Even before his latest moves against Palestinian organizations, many Palestinians openly criticized Arafat for making major compromises without any concrete gains. In 1993 he led the PLO to recognize Israel within secure boundaries and agreed to negotiate while occupation and settlement construction continued. Arafat's modest goal was to gain a state in the West Bank and Gaza Strip. Yet at the July 2000 Camp David summit, Ehud Barak, Israel's prime minister at the time, offered Palestinians not independence but a form of super-autonomy that would maintain all the structures of Israeli domination.

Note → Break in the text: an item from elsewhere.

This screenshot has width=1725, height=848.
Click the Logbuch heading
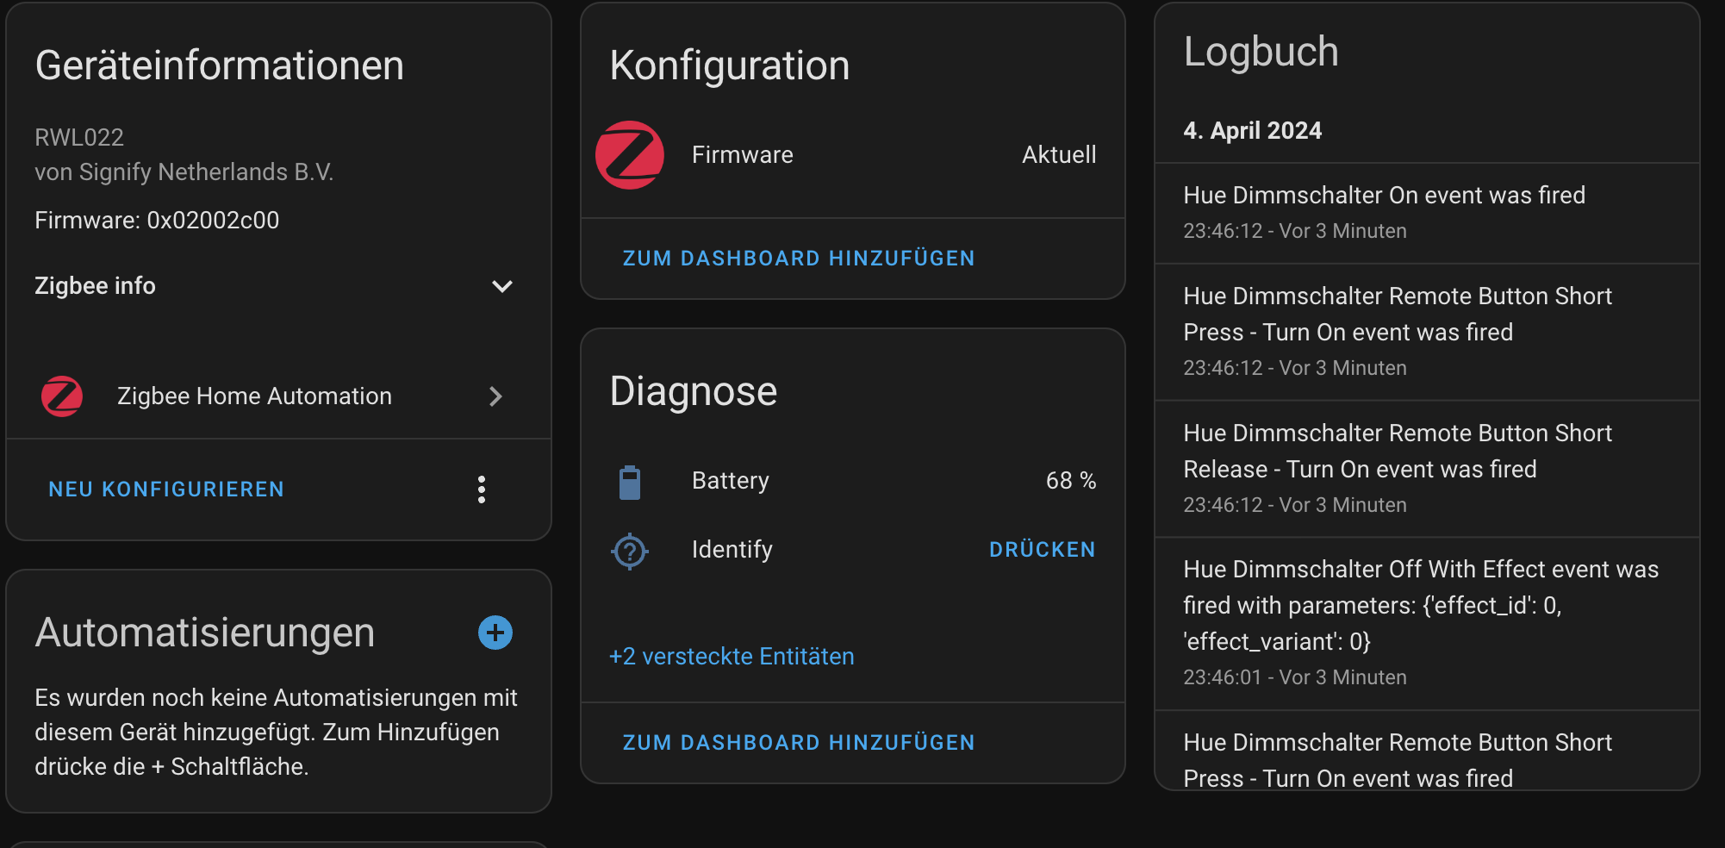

Meanwhile, Israeli land confiscation and routine human-rights abuses had made life under a seemingly endless occupation so intolerable that the Palestinian population rebelled. Israel's deadly response to stone-throwing demonstrators lit the match to the ongoing orgy of violence.

Israel's humiliation and virtual imprisonment of Arafat does not deprive Palestinians of a beloved or highly respected leader - far from it. Yet it does threaten to destroy an important milestone for Israelis and Palestinians alike: the idea that a Palestinian leader, even a flawed one, can recognize Israel and make deep compromises for a workable peace. This may be precisely what Sharon and his supporters want, since they have never given up the dream of a Greater Israel stretching from the Mediterrannean to the Jordan River and perhaps beyond.

Palestinians who watch as the United States echoes that Arafat must crush all resistance to Israel, while Israel is allowed to do as it pleases, will be driven to conclude that fulfillment of their rights will come neither from making peace with Israel, nor from any intervention by the United States.

This will strengthen support for those who believe the occupation will end only when the price of maintaining it becomes too high for Israel to bear. While Palestinians want only to live in peace and security in their own land, enough of them have been brutalized for so long that they no longer fear Israel or death. Hence no level of violence by the Israeli occupation will force Palestinians to acquiesce to it.

The Palestinian cause will survive the Arafat era, and Palestinians will be no less determined to win their freedom. But will the bloodshed have escalated so far that prospects for peace are even more remote than they are now? The United States can help answer that question, but the signs are not encouraging.

Ali Abunimah is vice president of the Arab American Action Network in Chicago.